#### [Belge bölümü]
************

Hasan Cemal, Milliyet gazetesindeki köşesinde ‘Sevgili Hrant Dink’e Berlin mektubu…’ başlıklı yazısında, “Hrant Dink hayatıyla ödediği korkunç bedelle, benim aklımın da tutsaklık zincirlerini kırdı diyebilirim” sözleriyle Dink’in, kendini nasıl etkilediğini anlattı.
Sevgili Hrant; Berlin kış kıyamet. Soğuk gerçekten dondurucu. Arada bir kar atıştırıyor.
Gri kurşuni bir hava.
Friedrichstrasse tenha…
Berlin’e ne zaman gelsem içimde hüzün, acı karışımı duygular uyanır. Ve her seferinde bir fotoğraf karesi gözümün önüne gelir.
Hüzün ve acı, sanıyorum, bu şehrin yaşamış olduğu derin trajedilerden, travmalardan kaynaklanır.
Ve acıların hem insanları, hem toplumları olgunlaştırıcı tarafı belki de en iyi bu şehirde, Berlin’de hissedilebilir, anlaşılabilir.
O fotoğraf karesine gelince…
Cemal Paşa ailesiyle, biraz da İmparatorluk Almanya’sıyla ilgilidir.
Adlon Oteli’nin önünde, 1917 yılı Eylül ayında, Birinci Dünya Savaşı devam ederken çekilmiş bir fotoğraftır bu.
Osmanlı İmparatorluğu’nun Enver ve Talat’la birlikte üç büyük paşasından biri olan dedem Cemal Paşa, askeri üniforması ve pelerini, etrafında yaverleri ve İmparatorluk Almanya’sının subayları, bir köşede de Alman askeri akademisinde okuyan 17 yaşındaki babam Ahmet…
Sevgili Hrant;
Belki de, babamdan dinlediğim Berlin ve Adlon Oteli hatıralarıyla bu şehir, ne zaman gelsem beni hep geçmişe taşır, tuhaf nostaljik duygular yaratır iç dünyamda.
Bu arada, Osmanlı ve Alman imparatorluklarının paşa ve generallerini bu şehirde, İmparatorluk Almanya’sının başkenti Berlin’de bir araya getiren bu fotoğrafın, 1915: Ermeni Soykırımı açısından da sembolik bir anlamı vardır.
Sevgili Hrant;
Humboldt Üniversitesi Grimm Merkezi’nde seni anıyoruz.
Bu arada ben de, Humboldt Üniversitesi Network Turkey, Heinrich Böll Vakfı ve Türkiye Almanya Kültür Forumu’nun birlikte düzenledikleri bu toplantıda ilk kez sana ithaf ettiğim son kitabım üzerine konuşuyorum.
Moderatörlüğü üstlenen değerli meslektaşım ve belgesel yönetmeni Osman Okkan senden söz ederken, izleyiciler arasında yaşlı bir kadının yanaklarından gözyaşları süzülüyor.

************

#### [Göreviniz]
Hrant Dink'e yazılan Berlin mektubundaki, "Hüzün ve acı, sanıyorum, bu" ifadesiyle başlayıp "İmparatorluk Almanya’sıyla ilgilidir." ifadesiyle biten kısmı hiçbir değişiklik yapmadan yazın.

#### [Sağlanan malzeme]
************

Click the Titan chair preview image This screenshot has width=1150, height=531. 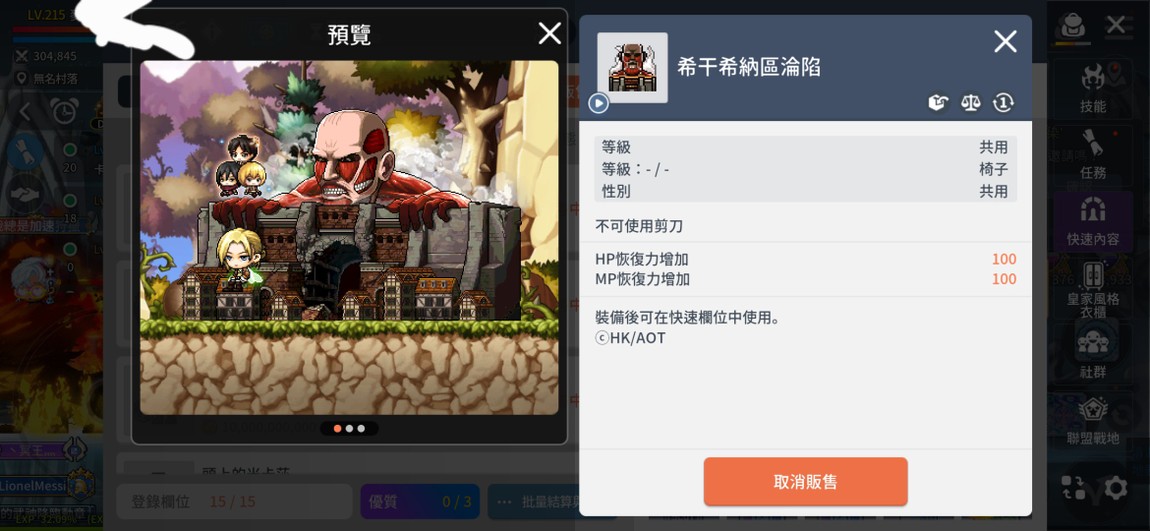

************

#### [Alıştırma çıktısı]
Hüzün ve acı, sanıyorum, bu şehrin yaşamış olduğu derin trajedilerden, travmalardan kaynaklanır.
Ve acıların hem insanları, hem toplumları olgunlaştırıcı tarafı belki de en iyi bu şehirde, Berlin’de hissedilebilir, anlaşılabilir.
O fotoğraf karesine gelince…
Cemal Paşa ailesiyle, biraz da İmparatorluk Almanya’sıyla ilgilidir.